Curioso e documentalista, Kevin Sherlock, que na sua vida 'normal' era funcionário de uma livraria, transformou o seu apartamento em Darwin, no norte da Austrália a poucas centenas de quilómetros de Díli, num arquivo único que retrata a história de Timor-Leste.

John Waddingham, o arquivista e responsável do projeto CHART (Clearing House for Archival Records on Timor) que acaba de passar várias semanas a analisar a obra de Kevin Sherlock, em breve acessível a investigadores, elogia a dimensão e o método do investigador, que morreu a 02 de outubro de 2014.

"São muitos metros. Reunidos com esta paixão de Kevin encontrar tudo sobre Timor-Leste", transformando-o numa "enciclopédia ambulante" e "fonte de referência insubstituível para todos" os que estudassem o país, refere.

O trabalho da CHART tem sido identificar coleções privadas, de organizações, sobre Timor-Leste que existam na Austrália e depois ajudar a que sejam integradas em arquivos já existentes, para assim as tornar mais acessíveis ao público.

"Há coleções muito grandes, algumas das quais não estão ainda disponíveis publicamente. A do Kevin é importante por causa da recolha de material da era colonial. Tem muito material pós 1975, mas a força da sua coleção está nos documentos da era colonial portuguesa", explica.

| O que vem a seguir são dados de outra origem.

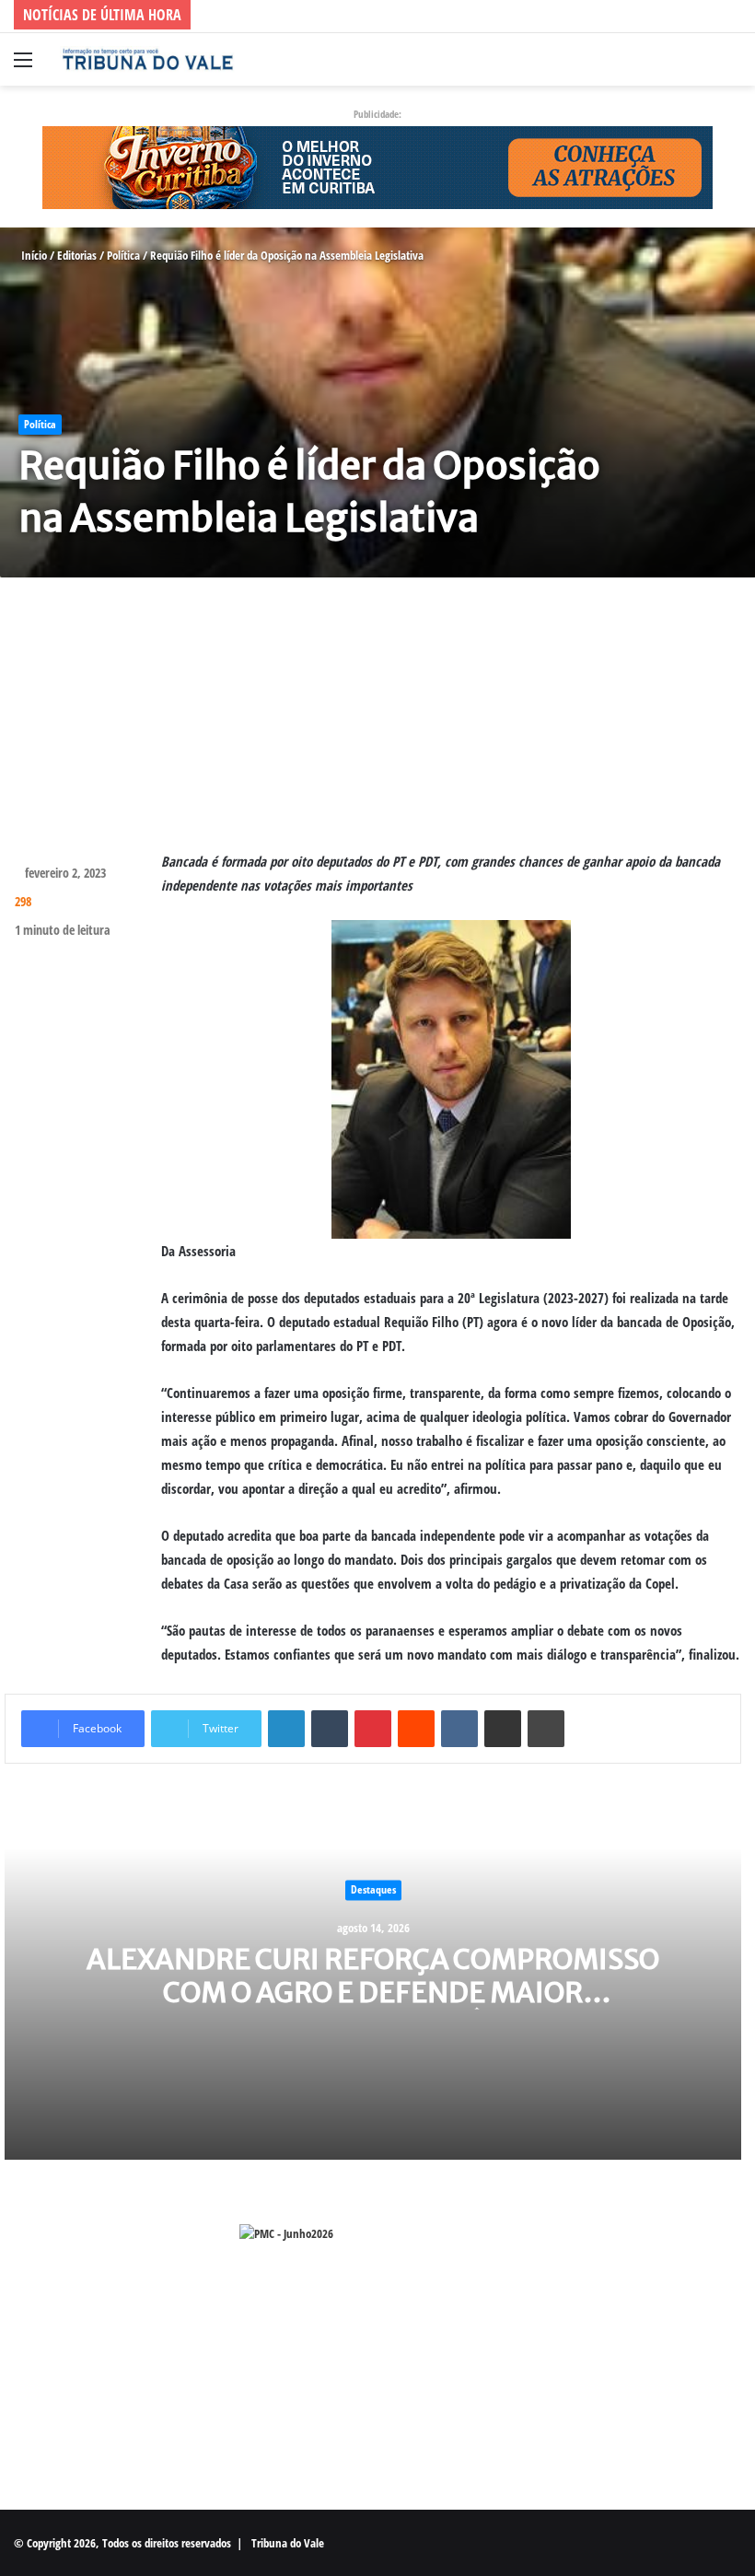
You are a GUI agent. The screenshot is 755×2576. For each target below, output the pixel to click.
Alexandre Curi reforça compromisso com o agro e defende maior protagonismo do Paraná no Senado (373, 1992)
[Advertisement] (377, 720)
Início (32, 255)
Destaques (373, 1889)
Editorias (77, 255)
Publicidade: (377, 114)
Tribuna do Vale (287, 2543)
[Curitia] (377, 165)
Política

As centenas de livros, milhares de documentos e outro material recolhido, catalogado e indexado ao longo de 40 anos por Kevin Sherlock, estão hoje ao cuidado da principal universidade do Território Norte da Austrália, depois de terem sido ponto obrigatório de consulta.

Académicos, ativistas, jornalistas ou outros interessados na questão de Timor-Leste ao longo dos anos sempre encontravam em Kevin Sherlock um apoio insubstituível na busca de informação.

José Ramos-Horta, que primeiro desafiou Kevin Sherlock a arrancar com a sua coleção, recordou, num obituário aquando da sua morte, a "odisseia" de um homem "tímido e discreto", que "nunca falhava nenhum evento sobre Timor-Leste".

Deixou, escreveu o Nobel da Paz, "uma bibliografia única e enormemente rica sobre Timor-Leste" que começou "nos anos 70, na era antes dos computadores, com uma máquina de escrever em que detalhava" os índices da sua coleção.

Em 2000, numa nota autobiográfica, o próprio Kevin Sherlock recorda o momento que marcou a sua vida: uma visita turística a Díli entre 25 de julho e 08 de agosto de 1974.

O interesse em saber mais levou-o a fazer as primeiras fotocópias de alguns artigos, que encontrou no Departamento de Antropologia do Museu da Austrália do Sul e da Biblioteca Estatal em Adelaide.

Em maio de 1975 conheceu Ramos-Horta e, a seu pedido, compila uma primeira "Bibliografia provisória de Timor e das ilhas vizinhas", um projeto com 17 páginas que enviou ao líder timorense.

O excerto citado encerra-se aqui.